Friday, October 31, 2025

Lafcadio Hearn, Japanese Ghost Stories

 



I had a read a few of Lafacadio Hearn’s ghost stories set in Japan in various editions over the years and never quite connected with them, maybe because I was expecting something that they didn’t offer. But rereading the stories in this more complete collection, I found them to be some of the most beautiful ghost stories I’ve ever read, equally capable of being tender and moving as of inspiring a subtle but genuine sense of fright.

Hearn lived all over the world and was often notorious in his lifetime (in 1874 he married in Ohio a biracial woman who had been born into slavery, breaking the law since interracial marriage was illegal in the state) both for his behavior and outspoken attitudes, in which he frequently and openly rejected American and British racism, and for some of his newspaper writing, in which he sometimes covered some of the most sensational murders and violent crimes of the day. It was after he moved to Japan in 1890 that he wrote these stories which are now the basis of his fame. The stories are highly regarded and frequently read in Japan, while he remains a familiar name in British and U.S. supernatural fiction.

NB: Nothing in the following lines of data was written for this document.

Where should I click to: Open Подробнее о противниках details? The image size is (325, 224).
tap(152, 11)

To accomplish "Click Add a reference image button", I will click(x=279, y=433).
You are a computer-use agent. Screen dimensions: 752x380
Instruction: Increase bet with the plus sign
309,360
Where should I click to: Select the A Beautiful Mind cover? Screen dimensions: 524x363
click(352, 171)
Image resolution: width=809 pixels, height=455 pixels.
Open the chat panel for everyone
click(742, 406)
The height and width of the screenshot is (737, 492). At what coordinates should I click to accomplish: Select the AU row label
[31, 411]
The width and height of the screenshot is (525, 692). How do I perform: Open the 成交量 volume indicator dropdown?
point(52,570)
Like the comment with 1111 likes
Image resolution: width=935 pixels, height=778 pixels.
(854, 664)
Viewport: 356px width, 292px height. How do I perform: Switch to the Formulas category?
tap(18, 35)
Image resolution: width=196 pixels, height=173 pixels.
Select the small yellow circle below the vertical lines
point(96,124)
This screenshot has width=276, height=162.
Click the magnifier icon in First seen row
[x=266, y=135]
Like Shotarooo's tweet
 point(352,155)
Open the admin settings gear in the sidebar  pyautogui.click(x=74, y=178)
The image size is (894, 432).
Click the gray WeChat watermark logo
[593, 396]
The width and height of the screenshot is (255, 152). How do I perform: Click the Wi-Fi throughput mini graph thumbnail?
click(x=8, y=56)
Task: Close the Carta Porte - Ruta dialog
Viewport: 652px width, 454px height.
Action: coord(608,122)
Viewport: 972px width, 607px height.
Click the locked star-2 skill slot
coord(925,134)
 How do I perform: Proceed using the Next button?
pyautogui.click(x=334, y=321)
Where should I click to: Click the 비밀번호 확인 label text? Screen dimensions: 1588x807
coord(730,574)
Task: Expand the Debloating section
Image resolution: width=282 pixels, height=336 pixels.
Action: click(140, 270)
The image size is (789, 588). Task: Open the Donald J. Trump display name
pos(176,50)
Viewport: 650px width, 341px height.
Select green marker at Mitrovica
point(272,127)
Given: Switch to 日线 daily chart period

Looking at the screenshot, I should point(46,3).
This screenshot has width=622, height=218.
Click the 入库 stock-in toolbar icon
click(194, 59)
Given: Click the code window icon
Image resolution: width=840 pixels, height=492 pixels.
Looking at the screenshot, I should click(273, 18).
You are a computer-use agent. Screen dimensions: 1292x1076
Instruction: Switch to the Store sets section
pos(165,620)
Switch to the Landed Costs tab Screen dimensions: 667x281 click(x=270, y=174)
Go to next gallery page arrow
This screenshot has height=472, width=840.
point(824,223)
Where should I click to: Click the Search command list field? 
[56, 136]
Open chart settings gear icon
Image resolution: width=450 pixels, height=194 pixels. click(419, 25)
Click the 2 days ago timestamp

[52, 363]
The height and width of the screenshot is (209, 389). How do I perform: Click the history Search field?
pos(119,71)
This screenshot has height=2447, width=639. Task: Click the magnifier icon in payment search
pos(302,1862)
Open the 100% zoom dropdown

If you like your moments of fright tinged with a melancholy and sometimes tragic sense of loss, and with a historical and cultural richness that isn’t that common in the history of ghost stories, you’ll be very happy reading Japanese Ghost Stories. You’ll even forget about the silly cover quickly enough.

Happy Halloween to those who celebrate it!


Wednesday, October 29, 2025

The Romantic Dogs by Roberto Bolaño


 

A lot of people find Roberto Bolaño’s poetry less interesting than his fiction. I can see why, in some ways. The poems lack the same scope, and they feel more youthful and more romantic, even as their political concerns seem in line with what he would do later in his fiction. On the other hand, the youthfulness and smaller scope is significantly the result of the poems being the work of a young writer on his way to greater heights. I found the poems in The Romantic Dogs enjoyable and insightful on their own terms, but they also seem like short blueprints for the later, more in-depth writing that he would do (at many thousands of pages of length overall, as his readers know). In some ways, The Romantic Dogs shows a more personal, approachable writer than Bolaño’s novels do, with more of his own personality and desires on display. In the poems I could see more of what was at stake for him personally, what concerns he was wrestling with, than I sometimes can in the novels. The poems show his struggles to break out of the restrained and limiting environments in which he finds himself. The novels are going to be that breakout, an expansive portrayal of many social dynamics that take him far beyond any one individual’s concerns. In the poems though, I could see him working his way towards what would happen next. They feel like they provide a very intimate look at what it might take to find one’s way towards literary greatness.


Wednesday, October 22, 2025

Raymond Chandler and Jack Spicer


 

The similarities between these two books are remarkable. Stylistically, they both feature taut understated prose that’s remarkably precise and filled with restrained tension. Thematically, both dwell significantly and harshly on the limitations of the larger environment of writing that they’re part of: in Spicer, the failings of poetry and poetry cultures, in Chandler, the failures of the detective fiction marketplace and publishers and the limitations of the Hollywood culture of writing for films. Both books significantly (if hardly exclusively) discuss California and California writing cultures. And both are written largely during the same time period, the 40s and 50s, although Spicer continued living into the 60s. Spicer was interested in detective fiction and likely knew of Chandler’s work, but Chandler almost certainly never heard of Spicer.

Neither of these writers has huge sympathy for others or for themselves. Their harsh takes might seem cynical if not for the fact that they also often seem painfully correct. Still, both men are also at points unpleasantly misanthropic. They are both loners and alcoholics who don’t quite seem able to find stable friendships or communities. Both did have a community context and were in touch with lots of people, but the written conversations they were involved in do not always seem sustaining to them as friendship.

I’m not sure what to make of these similarities except that the cultural contexts of these two writers were not as far apart as it might seem on the surface. However, because genre remains so divisive in U.S. literary contexts, how many readers are likely to be interested in both Spicer and Chandler? The similarities between these two might be very easy never to notice.

And that last point might be emphasized by the fact that it’s to some degree accidental that I’m reading these books simultaneously. I bought the book of Spicer’s letters when it came out. Suzanne recently found the book of Chandler’s selected letters in an antique mall and thought I might be interested, and since I’m teaching a Detectives in Film and Fiction class in the spring semester, I thought I would read it before teaching the class. I had no intention of looking for similarities when I started reading both books, but the similarities are impossible (for me anyway) to ignore.